Astronomers will take all of the parameters set by the experimental and modeling efforts and use them to build a hypothetical spectra of what the average abiotic atmosphere should look like. The group will then test their hypothesis by comparing the theoretical spectra to actual spectra of key sub-Neptunes to see if they match up.
“It’s really varied,” says Shahar, “and that’s what makes it both exciting but also complicated. We’re doing everything from high-pressure experiments to modeling not only a solid planet but also its atmosphere, and then we get to bring the astronomy online.”
“It’s a full-spectrum approach. It’s holistic."
The gang’s all here!
Shahar explains that she, astronomer Alycia Weinberger, and geophysicist Peter Driscoll had plans to create a multidisciplinary project to generally explore habitability on exoplanets from a variety of research perspectives—but organizing such large projects is often challenging, especially when it comes to finding funding. The call for applications from the Alfred P. Sloan Foundation provided a rare opportunity for them to fund such a multi-faceted and multi-disciplinary project.
Shahar and her colleagues brought together an intentionally diverse team of scientists from different backgrounds, disciplines, institutions, and stages in their careers. Among the AEThER team are geochemists, astronomers, atmospheric scientists, and geophysicists. There are grad students and very senior tenured professors—all coming together to answer one of the biggest questions available to humanity.
Typically, scientists from different fields may not ever incorporate such multi-disciplinary thinking into their work. And even if they do, that type of collaboration is probably done after publication. This project depends on scientists bringing different and sometimes competing perspectives to the table before the work is done. This collaboration encourages scientists to dig deep and come to an understanding even before the first spectrum is analyzed.
“One of the most unique things about our meetings is that everyone is coming together from such different perspectives that they might not even know a word someone is using,” says Shahar. “We’re trying to cultivate a culture where we ask questions and explore the assumptions we make in every field.”
Including postdocs and graduate researchers, the team had grown to include more than 40 people.

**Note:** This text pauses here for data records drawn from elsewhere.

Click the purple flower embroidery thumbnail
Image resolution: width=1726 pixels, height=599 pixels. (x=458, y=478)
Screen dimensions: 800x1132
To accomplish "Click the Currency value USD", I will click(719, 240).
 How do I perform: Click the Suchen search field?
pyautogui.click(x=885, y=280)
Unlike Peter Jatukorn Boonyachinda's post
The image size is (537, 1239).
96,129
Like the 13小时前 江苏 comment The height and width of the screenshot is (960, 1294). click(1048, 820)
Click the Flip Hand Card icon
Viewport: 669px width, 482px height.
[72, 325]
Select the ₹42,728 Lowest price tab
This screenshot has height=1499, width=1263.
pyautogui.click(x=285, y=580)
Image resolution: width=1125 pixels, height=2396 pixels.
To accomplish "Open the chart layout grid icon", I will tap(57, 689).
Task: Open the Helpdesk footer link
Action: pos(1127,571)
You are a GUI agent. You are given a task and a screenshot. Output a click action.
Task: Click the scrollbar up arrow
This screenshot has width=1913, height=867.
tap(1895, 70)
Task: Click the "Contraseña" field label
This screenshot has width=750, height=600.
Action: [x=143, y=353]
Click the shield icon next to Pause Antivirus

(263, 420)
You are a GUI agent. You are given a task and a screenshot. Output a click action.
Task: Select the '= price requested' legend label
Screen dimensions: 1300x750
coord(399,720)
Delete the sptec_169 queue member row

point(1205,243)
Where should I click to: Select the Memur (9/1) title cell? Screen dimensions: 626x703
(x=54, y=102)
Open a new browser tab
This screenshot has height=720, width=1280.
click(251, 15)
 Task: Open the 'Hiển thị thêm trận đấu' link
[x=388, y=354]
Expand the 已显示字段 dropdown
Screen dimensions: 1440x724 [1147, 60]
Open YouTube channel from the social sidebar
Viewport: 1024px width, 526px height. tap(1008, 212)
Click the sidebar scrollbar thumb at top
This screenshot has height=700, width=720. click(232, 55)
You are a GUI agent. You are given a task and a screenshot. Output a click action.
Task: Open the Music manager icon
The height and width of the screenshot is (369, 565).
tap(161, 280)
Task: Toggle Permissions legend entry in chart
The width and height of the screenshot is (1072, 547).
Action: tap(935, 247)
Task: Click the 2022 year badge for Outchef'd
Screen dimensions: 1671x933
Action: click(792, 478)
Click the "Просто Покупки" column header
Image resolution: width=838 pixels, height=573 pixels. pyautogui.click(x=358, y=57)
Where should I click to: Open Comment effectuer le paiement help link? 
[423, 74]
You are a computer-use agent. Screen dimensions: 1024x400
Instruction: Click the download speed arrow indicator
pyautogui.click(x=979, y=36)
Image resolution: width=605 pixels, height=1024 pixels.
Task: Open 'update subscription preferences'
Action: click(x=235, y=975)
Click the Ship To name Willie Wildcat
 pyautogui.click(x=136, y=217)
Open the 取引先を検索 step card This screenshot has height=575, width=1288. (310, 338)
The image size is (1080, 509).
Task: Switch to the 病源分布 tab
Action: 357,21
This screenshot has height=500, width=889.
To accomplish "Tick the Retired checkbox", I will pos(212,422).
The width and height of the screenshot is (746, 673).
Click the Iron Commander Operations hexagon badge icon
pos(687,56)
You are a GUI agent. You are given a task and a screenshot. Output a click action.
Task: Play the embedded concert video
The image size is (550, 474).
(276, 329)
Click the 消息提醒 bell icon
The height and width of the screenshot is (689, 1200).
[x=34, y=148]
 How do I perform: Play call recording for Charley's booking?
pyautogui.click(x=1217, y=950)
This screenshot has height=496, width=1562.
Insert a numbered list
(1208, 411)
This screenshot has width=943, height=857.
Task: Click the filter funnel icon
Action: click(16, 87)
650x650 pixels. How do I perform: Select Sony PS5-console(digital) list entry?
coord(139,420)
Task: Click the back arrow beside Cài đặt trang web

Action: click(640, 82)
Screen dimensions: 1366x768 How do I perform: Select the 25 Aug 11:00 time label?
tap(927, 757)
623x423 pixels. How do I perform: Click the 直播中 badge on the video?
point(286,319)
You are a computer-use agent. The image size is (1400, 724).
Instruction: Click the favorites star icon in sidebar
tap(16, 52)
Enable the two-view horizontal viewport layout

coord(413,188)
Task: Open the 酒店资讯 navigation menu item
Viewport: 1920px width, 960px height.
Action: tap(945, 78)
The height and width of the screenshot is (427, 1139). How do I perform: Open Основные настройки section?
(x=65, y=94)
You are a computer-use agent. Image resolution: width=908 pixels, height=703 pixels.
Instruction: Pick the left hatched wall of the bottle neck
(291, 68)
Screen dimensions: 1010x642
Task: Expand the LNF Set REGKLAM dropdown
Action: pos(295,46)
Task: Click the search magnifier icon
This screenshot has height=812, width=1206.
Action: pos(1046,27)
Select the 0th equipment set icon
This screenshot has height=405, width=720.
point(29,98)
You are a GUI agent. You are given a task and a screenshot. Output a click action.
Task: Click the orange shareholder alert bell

The start of something bigger
“I’m not suggesting we’ll be able to pin it all down in three years. But hopefully, we can get the ball rolling and then secure more funding,” says Shahar, who is looking at the Sloan grant as a seed for a larger project.
And like planting the seed of a tree so your children can sit in the shade, the AEThER project looks to the future. By setting the stage and establishing a baseline for what an abiotic atmosphere looks like, Shahar and the AEThER team will give the habitability research community a vital tool for filtering through the signals to pinpoint signs of life.
In the future, this work could set the stage for exoplanet scientists to identify not just habitable planets, but inhabited planets. Or, perhaps, find a new planetary home for humanity, though that is currently in the realm of sci-fi.
While these big findings may be years off, Shahar and all of the scientists on the AEThER team must continue to do science for the sake of knowledge itself—but the idea of finding life on other worlds still sits in the back of their minds.
“I mean, who doesn’t want to be one of the first people to find life on an exoplanet?” says Shahar with a laugh.